DeepDRIM: A deep neural network for reconstructing cell type-specific gene regulatory networks using single-cell RNA-seq data

Summary

Single-cell RNA sequencing can capture gene activity at single-cell resolution, allowing the reconstruction of cell type-specific gene regulatory networks (GRNs). Available algorithms for reconstructing GRNs are usually designed for bulk RNA-seq data, and few algorithms are suitable for analyzing scRNA-seq data by dealing with missing events and cellular heterogeneity.
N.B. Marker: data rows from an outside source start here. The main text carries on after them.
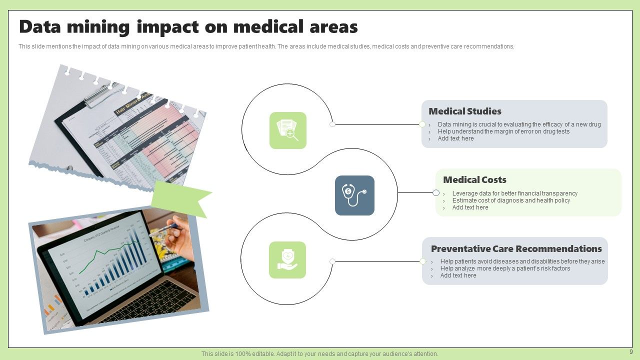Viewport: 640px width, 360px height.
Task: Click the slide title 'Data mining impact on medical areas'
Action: (x=188, y=27)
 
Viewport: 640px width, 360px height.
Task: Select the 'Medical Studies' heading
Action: (x=464, y=112)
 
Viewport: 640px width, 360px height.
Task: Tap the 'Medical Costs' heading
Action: (x=474, y=180)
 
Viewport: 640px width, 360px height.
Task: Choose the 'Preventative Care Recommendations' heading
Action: (x=516, y=249)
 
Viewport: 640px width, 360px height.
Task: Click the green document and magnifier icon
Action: (x=288, y=130)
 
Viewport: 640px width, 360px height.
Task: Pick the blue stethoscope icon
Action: (x=354, y=196)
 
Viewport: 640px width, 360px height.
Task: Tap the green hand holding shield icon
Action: (x=287, y=260)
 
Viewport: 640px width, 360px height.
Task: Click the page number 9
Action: (x=630, y=352)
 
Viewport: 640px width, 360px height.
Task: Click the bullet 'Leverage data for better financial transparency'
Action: (x=514, y=194)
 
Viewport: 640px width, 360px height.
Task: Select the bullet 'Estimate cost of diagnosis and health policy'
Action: (x=511, y=200)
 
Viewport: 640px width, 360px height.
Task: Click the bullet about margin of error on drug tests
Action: (x=504, y=132)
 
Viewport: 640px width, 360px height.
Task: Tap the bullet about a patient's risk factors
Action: (x=505, y=268)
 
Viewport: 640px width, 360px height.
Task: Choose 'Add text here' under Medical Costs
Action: (x=470, y=208)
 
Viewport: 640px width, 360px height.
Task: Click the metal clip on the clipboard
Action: (x=102, y=95)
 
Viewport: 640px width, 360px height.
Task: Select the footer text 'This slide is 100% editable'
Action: (x=320, y=354)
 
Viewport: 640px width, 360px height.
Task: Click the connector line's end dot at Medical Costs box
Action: (x=436, y=193)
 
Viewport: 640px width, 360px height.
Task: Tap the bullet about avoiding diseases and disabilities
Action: (x=522, y=262)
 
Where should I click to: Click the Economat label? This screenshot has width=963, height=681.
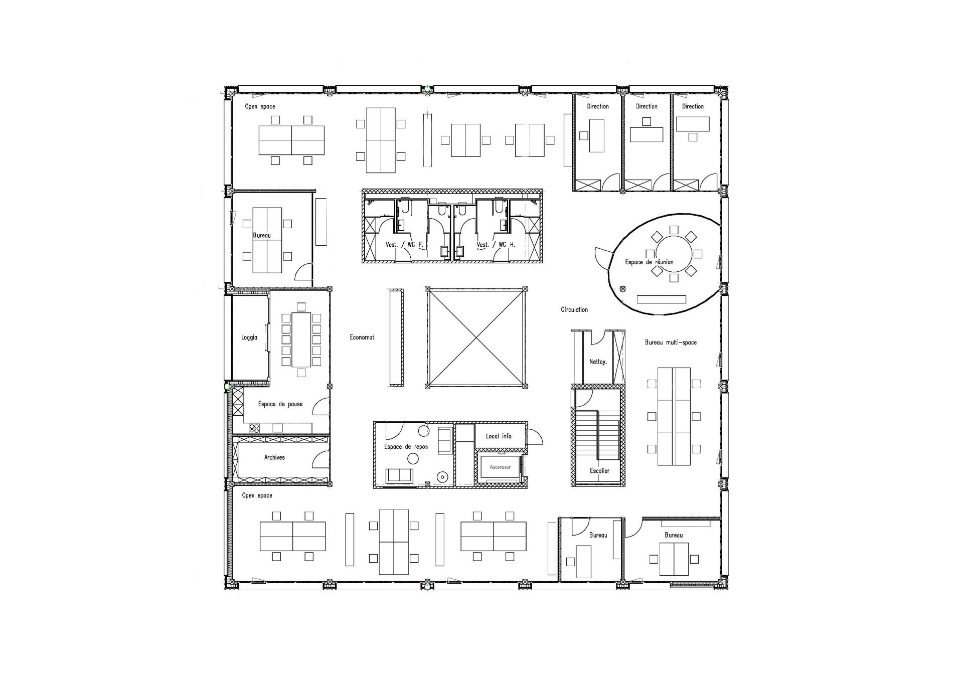[362, 337]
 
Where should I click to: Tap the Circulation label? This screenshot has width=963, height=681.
[574, 309]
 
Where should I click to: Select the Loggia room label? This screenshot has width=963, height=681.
[249, 337]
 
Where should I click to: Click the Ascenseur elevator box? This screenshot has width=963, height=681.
[500, 467]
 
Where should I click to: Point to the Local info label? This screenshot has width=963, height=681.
[499, 436]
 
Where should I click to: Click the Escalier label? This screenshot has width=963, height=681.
[600, 471]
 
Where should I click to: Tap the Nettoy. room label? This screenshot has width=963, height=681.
[598, 362]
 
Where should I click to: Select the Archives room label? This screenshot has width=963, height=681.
[274, 457]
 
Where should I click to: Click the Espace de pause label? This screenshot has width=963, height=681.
[280, 404]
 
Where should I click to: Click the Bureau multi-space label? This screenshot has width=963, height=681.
[671, 343]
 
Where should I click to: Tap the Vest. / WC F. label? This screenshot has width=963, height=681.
[404, 245]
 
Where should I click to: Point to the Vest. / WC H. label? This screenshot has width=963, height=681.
[496, 245]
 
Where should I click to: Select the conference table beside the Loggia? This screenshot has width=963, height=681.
[301, 339]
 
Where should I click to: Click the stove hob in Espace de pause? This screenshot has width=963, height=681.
[254, 428]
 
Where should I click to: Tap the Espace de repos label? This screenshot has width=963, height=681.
[406, 447]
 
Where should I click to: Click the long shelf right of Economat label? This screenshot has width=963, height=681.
[396, 337]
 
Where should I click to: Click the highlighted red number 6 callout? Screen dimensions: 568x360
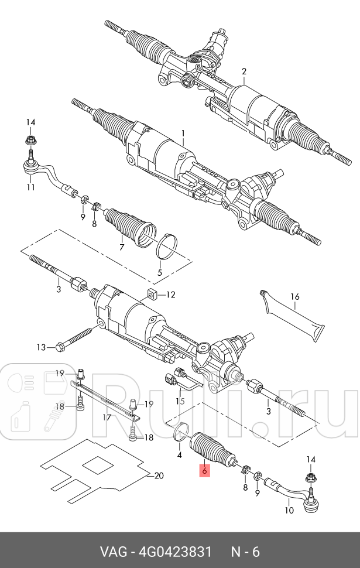(x=204, y=470)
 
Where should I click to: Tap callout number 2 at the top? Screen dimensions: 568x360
(x=244, y=71)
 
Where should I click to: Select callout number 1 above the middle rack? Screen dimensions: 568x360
(x=183, y=133)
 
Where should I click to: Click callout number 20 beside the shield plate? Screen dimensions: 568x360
(x=158, y=475)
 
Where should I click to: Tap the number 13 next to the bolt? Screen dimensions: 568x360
(x=41, y=347)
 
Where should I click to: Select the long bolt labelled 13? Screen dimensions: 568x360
(x=76, y=340)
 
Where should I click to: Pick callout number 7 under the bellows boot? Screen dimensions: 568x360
(x=121, y=247)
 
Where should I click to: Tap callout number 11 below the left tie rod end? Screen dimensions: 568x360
(x=30, y=187)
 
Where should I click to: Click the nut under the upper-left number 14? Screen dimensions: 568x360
(x=30, y=141)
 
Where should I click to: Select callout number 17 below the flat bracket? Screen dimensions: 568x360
(x=107, y=418)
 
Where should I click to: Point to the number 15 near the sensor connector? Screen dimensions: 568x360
(x=180, y=401)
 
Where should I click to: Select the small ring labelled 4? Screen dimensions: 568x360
(x=181, y=433)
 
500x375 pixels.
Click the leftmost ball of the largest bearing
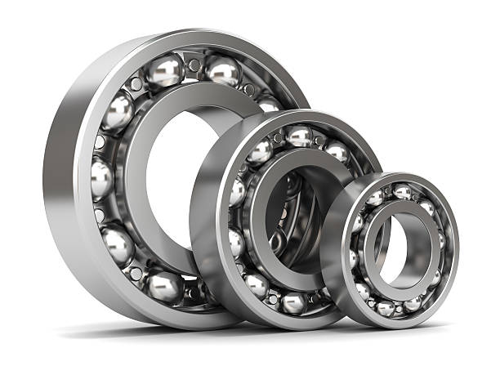(x=101, y=177)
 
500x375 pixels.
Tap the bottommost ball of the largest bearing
(x=165, y=286)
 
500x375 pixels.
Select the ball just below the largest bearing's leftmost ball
(x=117, y=243)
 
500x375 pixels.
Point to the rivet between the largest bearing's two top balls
(x=194, y=65)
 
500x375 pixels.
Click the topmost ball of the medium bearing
(x=299, y=136)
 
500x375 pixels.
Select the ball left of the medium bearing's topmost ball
(x=261, y=151)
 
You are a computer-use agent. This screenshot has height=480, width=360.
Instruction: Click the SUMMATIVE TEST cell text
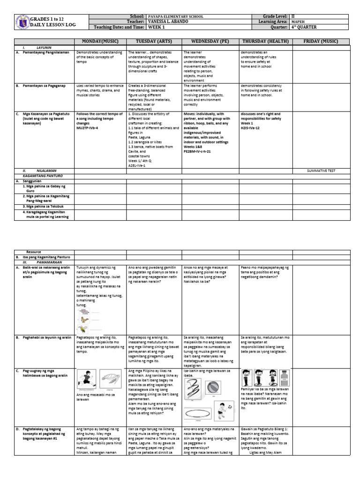pos(320,171)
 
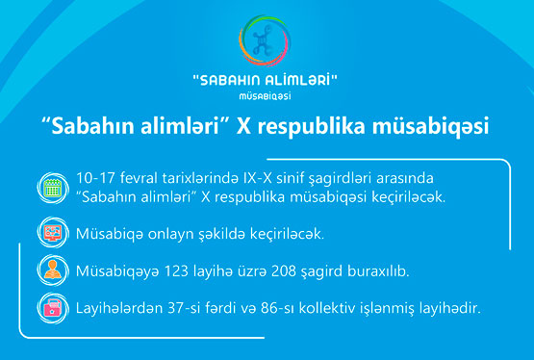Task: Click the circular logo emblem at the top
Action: [265, 40]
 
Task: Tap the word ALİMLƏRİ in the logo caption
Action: [297, 81]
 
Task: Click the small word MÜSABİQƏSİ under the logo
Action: [265, 96]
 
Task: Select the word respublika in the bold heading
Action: [312, 127]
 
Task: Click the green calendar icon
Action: [53, 188]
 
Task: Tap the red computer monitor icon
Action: [53, 232]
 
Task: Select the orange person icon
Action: [53, 270]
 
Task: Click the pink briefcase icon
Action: [53, 308]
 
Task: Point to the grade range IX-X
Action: [257, 178]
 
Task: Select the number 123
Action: [176, 271]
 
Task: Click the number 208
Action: [284, 271]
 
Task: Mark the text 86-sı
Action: [277, 308]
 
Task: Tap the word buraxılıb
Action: [378, 271]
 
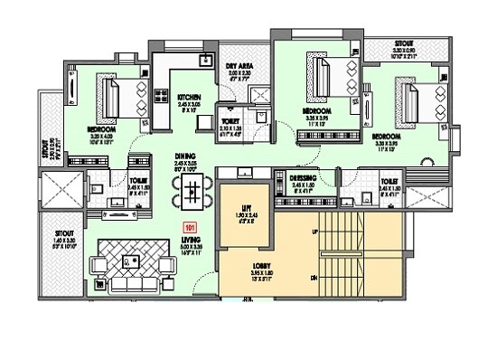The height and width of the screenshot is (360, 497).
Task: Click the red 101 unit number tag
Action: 190,228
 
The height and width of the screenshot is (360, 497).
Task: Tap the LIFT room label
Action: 243,208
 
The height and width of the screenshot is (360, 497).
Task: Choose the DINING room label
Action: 187,156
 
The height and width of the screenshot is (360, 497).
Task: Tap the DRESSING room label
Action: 303,181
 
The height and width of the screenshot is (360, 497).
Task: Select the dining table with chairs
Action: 193,189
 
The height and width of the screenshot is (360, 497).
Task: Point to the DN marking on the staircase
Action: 313,278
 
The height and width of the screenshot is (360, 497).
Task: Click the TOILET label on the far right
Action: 389,182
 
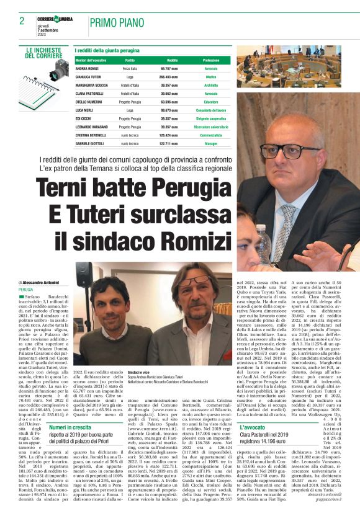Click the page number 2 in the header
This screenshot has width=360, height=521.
(x=22, y=21)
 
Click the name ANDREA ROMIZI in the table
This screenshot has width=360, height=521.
(x=89, y=68)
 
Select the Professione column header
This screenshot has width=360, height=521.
(x=210, y=60)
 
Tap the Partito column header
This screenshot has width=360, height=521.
(x=130, y=60)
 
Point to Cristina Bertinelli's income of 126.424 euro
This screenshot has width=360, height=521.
(x=169, y=133)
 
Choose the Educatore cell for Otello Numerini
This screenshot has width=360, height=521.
(x=210, y=100)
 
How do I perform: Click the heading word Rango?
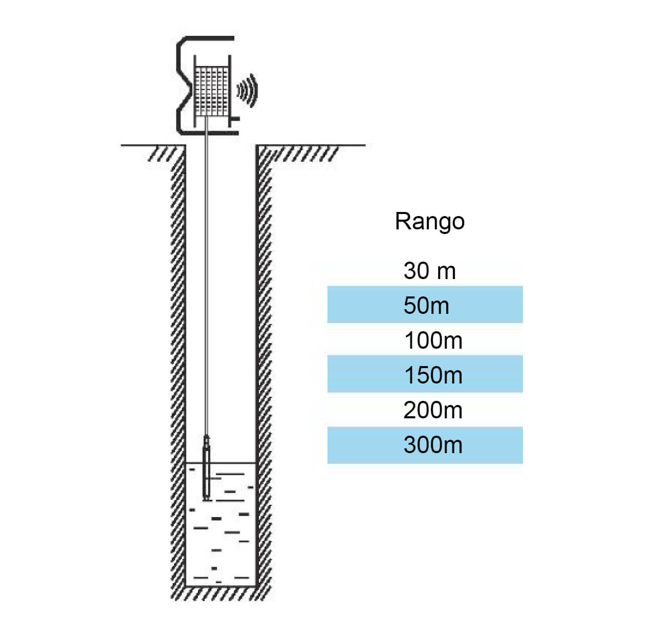(x=429, y=221)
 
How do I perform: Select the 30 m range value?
(x=429, y=270)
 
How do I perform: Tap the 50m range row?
(x=425, y=305)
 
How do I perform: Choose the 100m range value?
(x=433, y=340)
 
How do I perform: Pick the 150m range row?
(x=425, y=375)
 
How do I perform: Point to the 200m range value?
(x=433, y=410)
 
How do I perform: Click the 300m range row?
(x=425, y=445)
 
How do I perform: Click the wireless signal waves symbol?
(x=248, y=91)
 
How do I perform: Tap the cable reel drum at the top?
(x=211, y=91)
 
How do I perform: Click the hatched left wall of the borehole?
(x=178, y=358)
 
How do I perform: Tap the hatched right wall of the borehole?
(x=264, y=358)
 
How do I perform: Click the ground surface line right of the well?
(x=312, y=145)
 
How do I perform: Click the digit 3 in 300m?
(x=409, y=445)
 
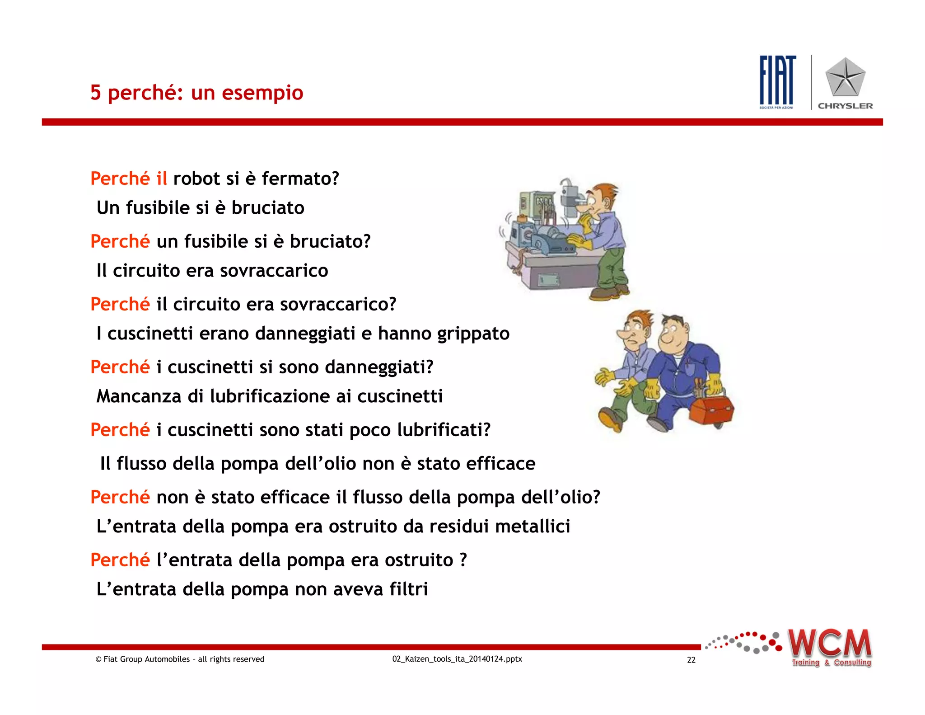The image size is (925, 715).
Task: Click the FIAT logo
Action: [777, 80]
In this paper, the authors represent the joint gene expression distributions of gene pairs as images, and propose a novel supervised deep neural network called DeepDRIM , which utilizes images of target TF gene pairs and images of potential neighbors to reconstruct GRN scRNA- seq data . Due to considering the neighborhood context of TF-gene pairs, DeepDRIM can effectively eliminate false positives caused by transitive gene-gene interactions . The authors compared DeepDRIM with nine GRN reconstruction algorithms designed for batch or single-cell RNA-seq data. It achieved significantly better performance on scRNA-seq data collected from eight cell lines. Simulation data shows that DeepDRIM is robust to dropout rate, cell number, and training data size. The authors focused on cell type-specific GRN alterations and observed differential TF targets.

introduce

The reconstruction of gene regulatory networks (GRNs) is critical for understanding the mechanisms of synergistic gene effects and context-specific transcriptional dynamics. But cellular heterogeneity has previously been overlooked . Single-cell RNA sequencing (scRNA-seq) offers the opportunity to capture cell-specific gene expression, allowing greater insight into cellular heterogeneity and cell-type-specific gene activity.
But most available algorithms for GRN reconstruction are designed for batch gene expression and function by solving two computational challenges. In this case, unique difficulties arise if scRNA-seq data are employed. First, putative TF-gene interactions were derived by examining their co-expression. Large amounts of gene expression data are usually normalized to a standard Gaussian distribution so that TF gene correlations can be quantified by methods such as mutual information (MI), Pearson correlation coefficient (PCC), and others. scRNA-seq gene expression data are zero due to imbalanced transcript sampling. Although it is possible to imput zero entries before calculating TFgene co-expression, this may introduce unpredictable noise and bias since most imputation algorithms utilize gene-gene co-expression. Second, TF gene pairs with strong coexpression due to transitive interactions (such as those bridged by one or more intermediate genes) should be eliminated. Several strategies have been devised to remove these transitive interactions by modulating other confounding genes; examples include Gaussian graphical models, conditional MI, context-based normalization and edge removal, and tree-based ensemble methods. These algorithms were originally developed to analyze large amounts of gene expression data and are not suitable for modeling scRNA-seq data. Some algorithmic reconstructions have been proposed.
SCODE , PIDC , SINCERITIES , GENIE3. Although these specialized strategies were designed to address inherent issues in scRNA-seq data, none of them yielded acceptable results benchmarked against cell-type-specific ChIP-seq data, and some even approached random guesswork.
CNNC is a supervised deep neural network that represents the joint expression of gene pairs as an image and predicts gene-gene co-expression from scRNA-seq data using a convolutional neural network (CNN). We noticed that a large number of false positives obtained by CNNC were concentrated in gene pairs with strong Pearson correlations (see figure).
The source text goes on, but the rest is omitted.